What the task requires: Reproduce the stretch from "He shares the" through "in central Copenhagen." in the Wunderkammer article below, substituting "partner" for "girlfriend".

[Extracted text — start]

IT’S GOING TO BE A WUNDERKAMMER
October 2021
‘I look forward to showing you the new place. We open in September’ said goldsmith Kim Buck when I interviewed him for HÅNDVÆRK bookazine no. 5.
He shares the Wunderkammer, or chamber of curiosities, with his girlfriend, goldsmith Hongxia Wang, who for the past five years has had a workspace in the studio that he has occupied for decades in Rådhusstræde in central Copenhagen.
Wunderkammer! A shared shop in Vesterbrogade 183, Frederiksberg. New joint name on the door, Wang & Buck, with room for Wang’s jewellery and Buck’s jewellery as well as the tiny ‘&’, all the extra elements, as Kim explained in the interview.
When I stopped by last week, it was & curios; in the future it may also be & special exhibitions of works by other goldsmiths. Thus, the exhibition ‘From Collect’ opens on 28 October, curated by the South Korean jewellery artist and professor at Seoul National University Bogki Min. The exhibition showcases the work of three Danish and seven Korean jewellery artists.

[Extracted text — finish]
[Data segment — start]

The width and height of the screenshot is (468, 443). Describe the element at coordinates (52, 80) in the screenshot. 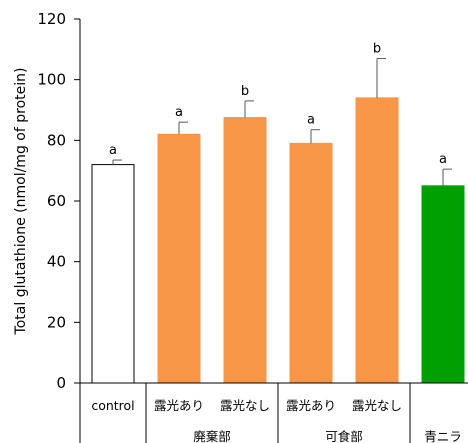

I see `y-tick-label: 100` at that location.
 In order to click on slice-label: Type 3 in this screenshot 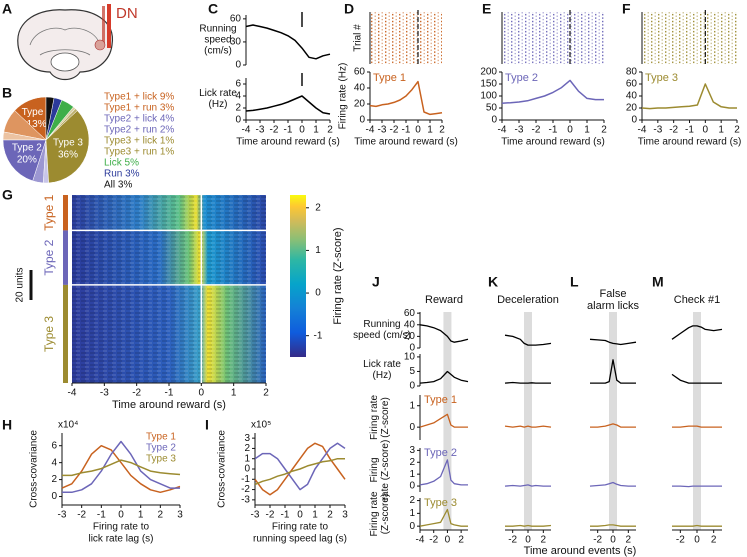, I will do `click(68, 142)`.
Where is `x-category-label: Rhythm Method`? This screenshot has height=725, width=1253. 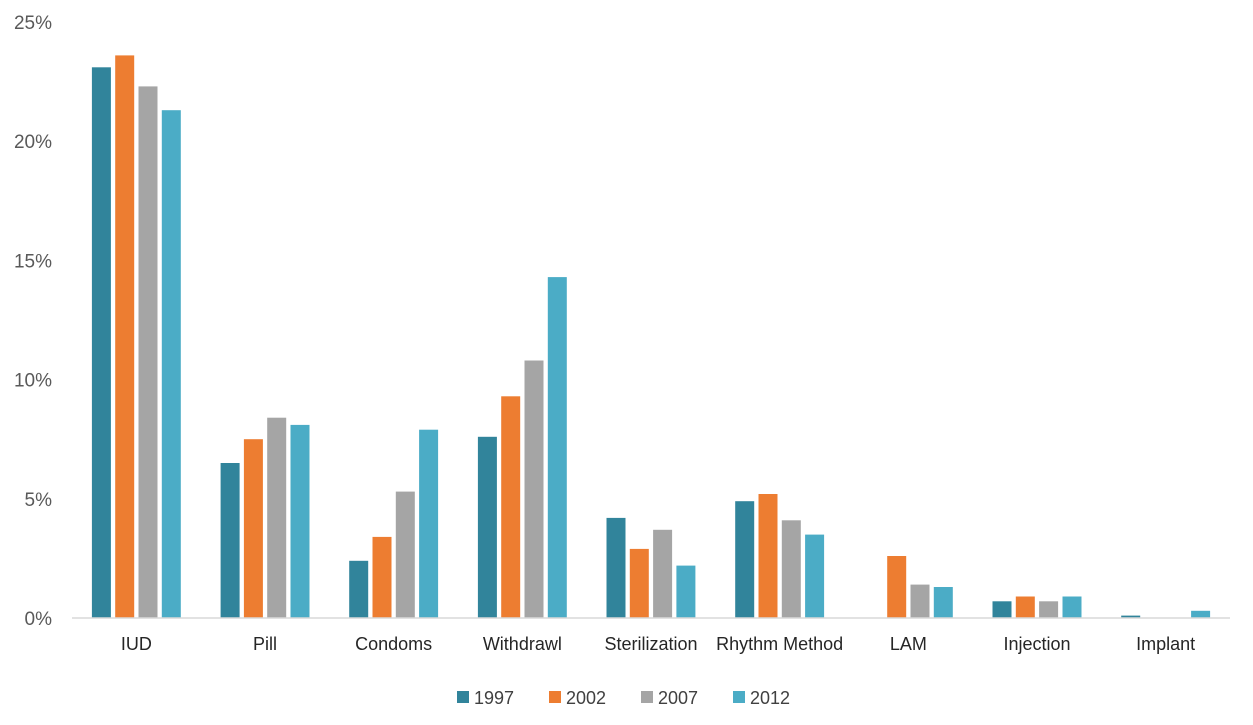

[Data segment — finish]

Finished task:
He shares the Wunderkammer, or chamber of curiosities, with his partner, goldsmith Hongxia Wang, who for the past five years has had a workspace in the studio that he has occupied for decades in Rådhusstræde in central Copenhagen.